TERRE HAUTE, Ind. — Alfred Bourgeois became the 10th federal prisoner -- and the second in as many days -- put to death under the Trump administration this year as he was executed by lethal injection on Friday night.
Bourgeois, 56, was executed at the U.S. Penitentiary in Terre Haute, Indiana. He was pronounced dead at 8:21 p.m. ET.
A last-minute appeal was denied by the U.S. Supreme Court, The Associated Press reported. Bourgeois was executed a day after Brandon Bernard was put to death.
Three more executions are planned in January.
The last time the number of civilians executed by the federal government topped double digits in a year was in 1896, when President Grover Cleveland was in office, according to the AP.
Bourgeois, a truck driver from LaPlace, Louisiana, was convicted of capital murder in 2004 for the killing of his 2-year-old daughter in 2002 at the Corpus Christi Naval Air Station, the Texas Tribune reported. According to court records, he was also found guilty of physically and emotionally torturing, sexually molesting and beating the child to death, the Corpus Christi Caller Times reported.
A jury took fewer than two hours to convict Bourgeois, WWL-TV reported. The same jury sentenced him to death.
Bourgeois met with his spiritual adviser Friday, one of his lawyers, Shawn Nolan, told the AP on Friday.
“He certainly doesn’t want to die -- and it’s harder for him to grasp being killed by the federal government. But he does get it that this is bad,” Nolan said. “He’s praying for redemption.”

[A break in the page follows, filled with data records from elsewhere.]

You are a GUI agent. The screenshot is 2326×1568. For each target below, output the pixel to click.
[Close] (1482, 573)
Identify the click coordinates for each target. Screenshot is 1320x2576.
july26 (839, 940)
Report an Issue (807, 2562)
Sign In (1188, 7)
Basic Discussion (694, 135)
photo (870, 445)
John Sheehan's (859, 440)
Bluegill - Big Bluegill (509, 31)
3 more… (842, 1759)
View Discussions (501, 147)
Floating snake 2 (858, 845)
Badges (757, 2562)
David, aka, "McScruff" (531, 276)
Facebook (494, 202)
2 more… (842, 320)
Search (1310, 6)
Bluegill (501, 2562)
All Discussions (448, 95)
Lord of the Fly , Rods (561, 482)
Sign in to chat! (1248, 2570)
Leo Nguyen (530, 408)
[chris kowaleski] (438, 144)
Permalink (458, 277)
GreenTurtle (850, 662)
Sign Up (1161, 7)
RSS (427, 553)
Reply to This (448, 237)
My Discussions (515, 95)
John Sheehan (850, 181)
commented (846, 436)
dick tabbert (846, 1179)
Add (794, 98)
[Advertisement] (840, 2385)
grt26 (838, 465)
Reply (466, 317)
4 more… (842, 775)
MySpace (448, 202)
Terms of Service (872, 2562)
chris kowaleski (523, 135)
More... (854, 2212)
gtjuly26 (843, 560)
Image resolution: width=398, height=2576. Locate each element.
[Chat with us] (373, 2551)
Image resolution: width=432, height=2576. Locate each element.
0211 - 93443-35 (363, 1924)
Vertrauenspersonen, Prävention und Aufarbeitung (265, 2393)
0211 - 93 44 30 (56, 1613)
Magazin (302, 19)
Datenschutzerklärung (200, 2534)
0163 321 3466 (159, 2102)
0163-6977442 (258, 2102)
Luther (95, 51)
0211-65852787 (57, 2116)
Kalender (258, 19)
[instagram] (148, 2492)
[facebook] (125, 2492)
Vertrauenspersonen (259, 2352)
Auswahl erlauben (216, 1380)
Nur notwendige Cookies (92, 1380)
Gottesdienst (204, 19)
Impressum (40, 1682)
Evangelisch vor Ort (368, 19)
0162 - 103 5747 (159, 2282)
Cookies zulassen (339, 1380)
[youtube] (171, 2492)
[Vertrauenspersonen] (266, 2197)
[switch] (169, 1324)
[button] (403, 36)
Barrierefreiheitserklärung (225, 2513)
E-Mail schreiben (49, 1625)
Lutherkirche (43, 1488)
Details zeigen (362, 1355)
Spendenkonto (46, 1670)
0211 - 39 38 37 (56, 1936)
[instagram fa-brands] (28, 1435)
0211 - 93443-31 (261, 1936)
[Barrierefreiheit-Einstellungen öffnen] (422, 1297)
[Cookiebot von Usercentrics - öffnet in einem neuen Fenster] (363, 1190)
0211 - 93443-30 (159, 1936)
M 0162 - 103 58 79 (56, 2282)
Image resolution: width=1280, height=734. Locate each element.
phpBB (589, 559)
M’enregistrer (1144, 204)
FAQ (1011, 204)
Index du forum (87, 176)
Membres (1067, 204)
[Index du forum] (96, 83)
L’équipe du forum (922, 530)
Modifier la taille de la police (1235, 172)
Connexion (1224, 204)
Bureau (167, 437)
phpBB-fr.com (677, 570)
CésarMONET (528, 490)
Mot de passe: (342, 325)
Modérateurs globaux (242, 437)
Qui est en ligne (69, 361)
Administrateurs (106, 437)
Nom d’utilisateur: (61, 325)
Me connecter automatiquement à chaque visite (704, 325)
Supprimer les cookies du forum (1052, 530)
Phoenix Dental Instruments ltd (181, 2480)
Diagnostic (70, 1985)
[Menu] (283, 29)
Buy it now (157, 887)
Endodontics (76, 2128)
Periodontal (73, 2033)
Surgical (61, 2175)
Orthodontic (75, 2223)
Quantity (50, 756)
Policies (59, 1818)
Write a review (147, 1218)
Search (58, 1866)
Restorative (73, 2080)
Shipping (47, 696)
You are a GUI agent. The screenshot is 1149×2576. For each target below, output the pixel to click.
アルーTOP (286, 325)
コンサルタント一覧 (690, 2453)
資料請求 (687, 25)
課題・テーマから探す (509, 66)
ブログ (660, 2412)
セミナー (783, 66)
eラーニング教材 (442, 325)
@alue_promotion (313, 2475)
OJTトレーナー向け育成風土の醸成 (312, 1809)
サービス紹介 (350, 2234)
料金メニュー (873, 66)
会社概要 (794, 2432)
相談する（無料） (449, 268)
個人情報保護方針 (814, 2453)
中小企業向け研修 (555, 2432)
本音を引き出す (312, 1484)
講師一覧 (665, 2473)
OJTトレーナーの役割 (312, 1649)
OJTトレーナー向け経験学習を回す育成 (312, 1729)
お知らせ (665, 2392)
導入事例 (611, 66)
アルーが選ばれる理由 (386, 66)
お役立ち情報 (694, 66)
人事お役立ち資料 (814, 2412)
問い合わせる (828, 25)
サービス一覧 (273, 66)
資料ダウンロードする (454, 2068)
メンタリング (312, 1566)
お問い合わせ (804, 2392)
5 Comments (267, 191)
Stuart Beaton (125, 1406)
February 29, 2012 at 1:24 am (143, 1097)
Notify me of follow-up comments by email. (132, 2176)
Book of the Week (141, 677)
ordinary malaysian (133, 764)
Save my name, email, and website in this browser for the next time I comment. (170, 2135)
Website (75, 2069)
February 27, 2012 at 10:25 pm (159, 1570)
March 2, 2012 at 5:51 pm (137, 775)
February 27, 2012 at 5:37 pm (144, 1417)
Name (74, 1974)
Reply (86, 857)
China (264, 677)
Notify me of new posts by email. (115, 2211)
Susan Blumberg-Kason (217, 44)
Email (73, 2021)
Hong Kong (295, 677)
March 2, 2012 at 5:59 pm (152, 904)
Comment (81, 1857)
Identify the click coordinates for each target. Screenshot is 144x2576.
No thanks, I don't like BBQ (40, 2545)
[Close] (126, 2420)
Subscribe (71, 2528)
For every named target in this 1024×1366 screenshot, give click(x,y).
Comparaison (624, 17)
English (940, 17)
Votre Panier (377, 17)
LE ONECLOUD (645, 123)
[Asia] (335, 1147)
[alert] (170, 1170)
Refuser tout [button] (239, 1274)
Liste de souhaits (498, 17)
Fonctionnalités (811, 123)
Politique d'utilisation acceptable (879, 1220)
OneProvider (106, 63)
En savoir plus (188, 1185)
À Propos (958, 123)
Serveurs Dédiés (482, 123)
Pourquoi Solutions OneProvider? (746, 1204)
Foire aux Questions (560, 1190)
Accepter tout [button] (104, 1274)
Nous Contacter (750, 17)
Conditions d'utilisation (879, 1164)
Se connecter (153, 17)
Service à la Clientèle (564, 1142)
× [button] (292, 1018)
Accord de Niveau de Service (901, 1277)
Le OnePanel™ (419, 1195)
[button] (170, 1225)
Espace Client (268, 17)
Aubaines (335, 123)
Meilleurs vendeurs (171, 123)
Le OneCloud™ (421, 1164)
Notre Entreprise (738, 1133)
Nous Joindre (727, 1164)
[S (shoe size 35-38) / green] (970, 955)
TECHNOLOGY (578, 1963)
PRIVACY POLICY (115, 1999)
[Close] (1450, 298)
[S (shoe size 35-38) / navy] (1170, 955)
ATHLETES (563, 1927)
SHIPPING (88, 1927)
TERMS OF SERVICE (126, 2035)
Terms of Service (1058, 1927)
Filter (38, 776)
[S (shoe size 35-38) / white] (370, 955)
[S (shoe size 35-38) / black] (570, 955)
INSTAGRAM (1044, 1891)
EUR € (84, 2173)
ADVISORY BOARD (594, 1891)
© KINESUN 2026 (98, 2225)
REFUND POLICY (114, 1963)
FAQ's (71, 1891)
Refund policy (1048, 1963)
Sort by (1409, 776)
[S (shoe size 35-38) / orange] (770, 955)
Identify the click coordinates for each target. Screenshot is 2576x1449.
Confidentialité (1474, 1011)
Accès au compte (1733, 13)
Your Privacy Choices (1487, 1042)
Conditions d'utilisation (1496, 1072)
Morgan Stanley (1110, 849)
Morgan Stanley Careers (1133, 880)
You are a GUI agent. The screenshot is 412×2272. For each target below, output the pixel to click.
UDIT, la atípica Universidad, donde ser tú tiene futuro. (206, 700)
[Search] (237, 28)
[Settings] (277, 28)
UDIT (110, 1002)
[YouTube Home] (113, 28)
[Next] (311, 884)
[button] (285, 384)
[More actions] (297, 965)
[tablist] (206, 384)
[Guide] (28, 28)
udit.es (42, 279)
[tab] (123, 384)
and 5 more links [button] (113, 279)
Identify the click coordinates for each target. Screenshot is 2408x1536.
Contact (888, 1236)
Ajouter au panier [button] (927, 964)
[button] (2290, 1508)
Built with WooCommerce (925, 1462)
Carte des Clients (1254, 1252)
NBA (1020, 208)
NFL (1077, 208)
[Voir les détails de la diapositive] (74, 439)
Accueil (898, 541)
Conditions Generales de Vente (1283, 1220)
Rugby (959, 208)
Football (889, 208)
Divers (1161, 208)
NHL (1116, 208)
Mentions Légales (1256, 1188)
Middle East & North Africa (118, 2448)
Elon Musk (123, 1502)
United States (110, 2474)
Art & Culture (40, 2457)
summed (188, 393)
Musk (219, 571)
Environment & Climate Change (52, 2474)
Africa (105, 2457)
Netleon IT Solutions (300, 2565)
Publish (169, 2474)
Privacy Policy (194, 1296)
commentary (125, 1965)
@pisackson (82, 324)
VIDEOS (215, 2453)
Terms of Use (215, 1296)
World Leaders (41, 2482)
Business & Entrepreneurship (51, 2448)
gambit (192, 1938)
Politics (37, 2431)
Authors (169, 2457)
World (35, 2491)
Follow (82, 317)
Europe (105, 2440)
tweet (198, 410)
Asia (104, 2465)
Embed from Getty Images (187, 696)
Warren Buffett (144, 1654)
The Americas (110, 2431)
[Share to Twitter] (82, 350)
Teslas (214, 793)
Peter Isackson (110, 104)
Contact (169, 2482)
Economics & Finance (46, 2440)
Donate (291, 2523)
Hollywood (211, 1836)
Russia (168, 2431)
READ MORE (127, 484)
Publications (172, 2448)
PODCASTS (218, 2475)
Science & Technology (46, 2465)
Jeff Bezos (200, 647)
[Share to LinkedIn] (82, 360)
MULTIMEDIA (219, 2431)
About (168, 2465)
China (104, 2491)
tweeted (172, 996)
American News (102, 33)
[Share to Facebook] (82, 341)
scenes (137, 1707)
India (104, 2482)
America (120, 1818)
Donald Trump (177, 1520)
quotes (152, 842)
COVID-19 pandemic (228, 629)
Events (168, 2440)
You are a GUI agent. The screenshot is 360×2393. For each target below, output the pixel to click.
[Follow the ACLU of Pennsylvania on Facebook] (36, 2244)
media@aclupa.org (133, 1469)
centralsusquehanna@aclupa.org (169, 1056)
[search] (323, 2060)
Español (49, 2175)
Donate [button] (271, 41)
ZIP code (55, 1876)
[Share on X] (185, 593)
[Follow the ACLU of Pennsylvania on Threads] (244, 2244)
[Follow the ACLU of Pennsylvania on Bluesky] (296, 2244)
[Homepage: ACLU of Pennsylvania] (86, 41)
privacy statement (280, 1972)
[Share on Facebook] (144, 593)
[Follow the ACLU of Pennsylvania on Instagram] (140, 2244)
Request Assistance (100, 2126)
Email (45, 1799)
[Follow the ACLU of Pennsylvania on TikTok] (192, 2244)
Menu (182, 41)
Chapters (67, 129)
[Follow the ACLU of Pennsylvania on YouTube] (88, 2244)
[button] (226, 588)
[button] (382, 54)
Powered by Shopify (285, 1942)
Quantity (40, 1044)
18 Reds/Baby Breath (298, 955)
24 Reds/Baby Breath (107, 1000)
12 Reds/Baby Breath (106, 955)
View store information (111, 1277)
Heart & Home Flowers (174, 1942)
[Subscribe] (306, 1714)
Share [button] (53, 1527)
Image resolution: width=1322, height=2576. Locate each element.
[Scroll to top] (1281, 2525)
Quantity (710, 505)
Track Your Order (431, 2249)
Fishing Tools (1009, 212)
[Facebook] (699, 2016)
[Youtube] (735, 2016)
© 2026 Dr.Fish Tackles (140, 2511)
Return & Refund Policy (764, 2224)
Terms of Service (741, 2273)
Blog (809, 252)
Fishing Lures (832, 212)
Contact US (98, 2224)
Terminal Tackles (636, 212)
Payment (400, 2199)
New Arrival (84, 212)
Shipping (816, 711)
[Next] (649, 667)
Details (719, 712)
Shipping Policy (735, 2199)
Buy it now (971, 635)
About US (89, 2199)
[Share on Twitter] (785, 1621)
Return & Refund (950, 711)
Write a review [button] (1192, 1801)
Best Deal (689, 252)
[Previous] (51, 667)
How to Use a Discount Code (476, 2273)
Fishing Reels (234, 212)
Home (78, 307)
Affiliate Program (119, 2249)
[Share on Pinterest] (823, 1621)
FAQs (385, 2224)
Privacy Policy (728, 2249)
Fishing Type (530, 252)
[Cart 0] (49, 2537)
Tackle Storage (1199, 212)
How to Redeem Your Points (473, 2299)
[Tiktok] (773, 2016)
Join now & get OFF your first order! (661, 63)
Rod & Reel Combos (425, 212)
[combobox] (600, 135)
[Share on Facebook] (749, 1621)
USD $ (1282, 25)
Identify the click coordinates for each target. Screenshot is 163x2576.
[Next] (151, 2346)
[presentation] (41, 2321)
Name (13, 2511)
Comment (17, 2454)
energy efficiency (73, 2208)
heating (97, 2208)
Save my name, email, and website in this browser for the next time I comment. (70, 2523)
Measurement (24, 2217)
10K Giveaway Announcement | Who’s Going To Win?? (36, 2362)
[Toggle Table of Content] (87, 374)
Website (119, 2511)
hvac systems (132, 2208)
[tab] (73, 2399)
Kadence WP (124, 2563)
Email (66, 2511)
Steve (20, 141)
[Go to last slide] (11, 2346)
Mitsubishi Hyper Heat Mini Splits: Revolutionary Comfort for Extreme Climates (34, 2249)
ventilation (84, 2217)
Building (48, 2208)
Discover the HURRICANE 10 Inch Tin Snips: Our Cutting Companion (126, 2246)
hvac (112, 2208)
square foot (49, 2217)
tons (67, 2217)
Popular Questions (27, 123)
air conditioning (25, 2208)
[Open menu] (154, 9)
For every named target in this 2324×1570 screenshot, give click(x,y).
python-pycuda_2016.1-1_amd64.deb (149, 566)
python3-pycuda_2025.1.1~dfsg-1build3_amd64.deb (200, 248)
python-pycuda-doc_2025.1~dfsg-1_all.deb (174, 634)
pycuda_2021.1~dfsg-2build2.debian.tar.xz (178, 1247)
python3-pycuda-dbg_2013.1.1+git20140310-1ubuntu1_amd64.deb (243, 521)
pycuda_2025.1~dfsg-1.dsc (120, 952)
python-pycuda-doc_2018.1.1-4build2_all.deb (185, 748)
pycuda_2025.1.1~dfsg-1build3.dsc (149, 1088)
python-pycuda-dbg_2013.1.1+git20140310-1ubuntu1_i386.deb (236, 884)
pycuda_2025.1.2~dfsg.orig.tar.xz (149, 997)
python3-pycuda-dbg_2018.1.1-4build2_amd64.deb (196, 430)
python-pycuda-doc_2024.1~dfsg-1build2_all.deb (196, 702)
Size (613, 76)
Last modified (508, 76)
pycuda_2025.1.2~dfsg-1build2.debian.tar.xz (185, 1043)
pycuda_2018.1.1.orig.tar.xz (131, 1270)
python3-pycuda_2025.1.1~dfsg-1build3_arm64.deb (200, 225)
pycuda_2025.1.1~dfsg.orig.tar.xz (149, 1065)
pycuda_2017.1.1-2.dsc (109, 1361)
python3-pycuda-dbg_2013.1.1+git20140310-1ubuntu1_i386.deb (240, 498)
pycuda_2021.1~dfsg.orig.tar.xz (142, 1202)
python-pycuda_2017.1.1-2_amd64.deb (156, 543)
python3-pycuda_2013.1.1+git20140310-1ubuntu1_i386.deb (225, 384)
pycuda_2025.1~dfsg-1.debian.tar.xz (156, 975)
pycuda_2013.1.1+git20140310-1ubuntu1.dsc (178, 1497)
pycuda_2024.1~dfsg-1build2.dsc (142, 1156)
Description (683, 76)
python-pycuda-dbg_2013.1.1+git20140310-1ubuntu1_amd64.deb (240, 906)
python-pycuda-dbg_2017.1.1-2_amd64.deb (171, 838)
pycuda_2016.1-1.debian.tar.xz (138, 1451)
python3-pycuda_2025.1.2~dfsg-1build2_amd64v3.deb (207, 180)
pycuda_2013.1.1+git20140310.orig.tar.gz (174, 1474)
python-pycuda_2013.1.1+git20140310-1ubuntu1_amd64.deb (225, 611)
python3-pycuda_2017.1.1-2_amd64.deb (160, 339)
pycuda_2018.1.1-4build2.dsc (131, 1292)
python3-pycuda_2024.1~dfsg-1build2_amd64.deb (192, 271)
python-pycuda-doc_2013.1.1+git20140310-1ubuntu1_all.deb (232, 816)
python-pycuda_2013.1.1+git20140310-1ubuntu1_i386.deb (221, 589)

In July 2002, Bourgeois, his daughter and two family members followed him on his trucking route to the Corpus Christi naval base to deliver a shipment, according to court documents.
>> Brandon Bernard executed at federal penitentiary
Documents state Bourgeois became angry with his daughter because she tipped over her potty training seat he would force her to sit on. He grabbed her by her shoulders and slammed the back of her head into the windshield around the dashboard four times, the Caller Times reported.
The child was taken to an area hospital where she later died after being on life support, the newspaper reported. The medical examiner found deep tissue bruising in every area of the girl’s body, according to court documents.
“It is impossible to adequately describe the incomprehensible cruelty demonstrated by Mr. Bourgeois during his six-week torture of this two-year-old child,” U.S. Attorney Michael Shelby said in a news release in 2004. “It is equally impossible to conceive of a case more deserving of the death penalty.”
Bourgeois’ execution is the second of five the federal government hopes to carry out before President Donald Trump leaves office on Jan. 20, The Washington Post reported.
Bourgeois’ case was classified as a federal crime because it occurred on military property, the Tribune reported.The federal executions, which began in July, were the first in the U.S. since 2003.